_Information shown_:

BEGIN

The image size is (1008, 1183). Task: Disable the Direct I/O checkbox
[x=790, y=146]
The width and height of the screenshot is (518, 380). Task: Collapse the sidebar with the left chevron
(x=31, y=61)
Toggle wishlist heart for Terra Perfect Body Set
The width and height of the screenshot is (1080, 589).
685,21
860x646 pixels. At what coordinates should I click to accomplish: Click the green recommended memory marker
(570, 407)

END
BEGIN

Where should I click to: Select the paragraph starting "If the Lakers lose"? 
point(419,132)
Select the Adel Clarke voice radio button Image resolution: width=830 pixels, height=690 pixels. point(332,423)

END

_The problem_: Could you transcribe the entries above word for word, from the line with "Where should I" down to the line with "Select the Adel", keeping both?

_Answer area_:
Where should I click to: Select the paragraph starting "If the Lakers lose"? 
point(419,132)
Select the Adel Clarke voice radio button Image resolution: width=830 pixels, height=690 pixels. point(332,423)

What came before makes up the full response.